Similar to the Full Load process, we use the runMultiple method provided in the mssparkutils library to run these jobs in parallel, hopefully speeding up the ingestion process. 

You will also note we are using the current_version variable to select our directory to load from.

In [None]:
from notebookutils import mssparkutils

# Replace this with your directory name that you loaded to initially
directory = 'Files/ChangeTrackingDeltas/' + current_version

# This puts all the files in the directory listed above into a list we can iterate over
parquet_files = mssparkutils.fs.ls(directory)
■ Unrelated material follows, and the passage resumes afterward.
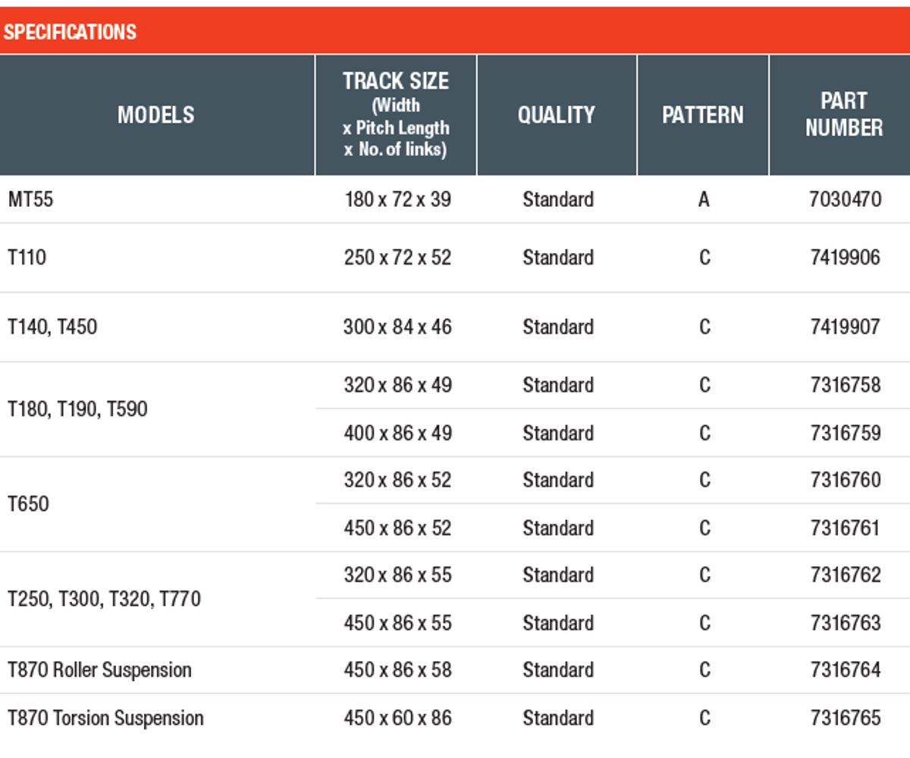Viewport: 910px width, 758px height.
Task: Select the PART NUMBER column header
Action: 844,114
# Here we loop through each file and load it to a delta table using the name of the file before the dot to name the table
# This will overwrite the tables with the data that is read, make sure that is intended.

p_notebooks = []

for parquet in parquet_files:
    print(parquet.path)
    table_name = parquet.name.split('.')[0]
    notebook = {
        "name": table_name,
        "path": "DeltaSingleTable_ForParallel",
        "args": {
            "parquet_name": parquet.name,
            "parquet_path": parquet.path,
            "match_method": control_object[parquet.name]
        },
    }
    p_notebooks.append(notebook)

notebooks = {
    "activities": p_notebooks
}

mssparkutils.notebook.runMultiple(notebooks, {"displayDAGViaGraphviz": True})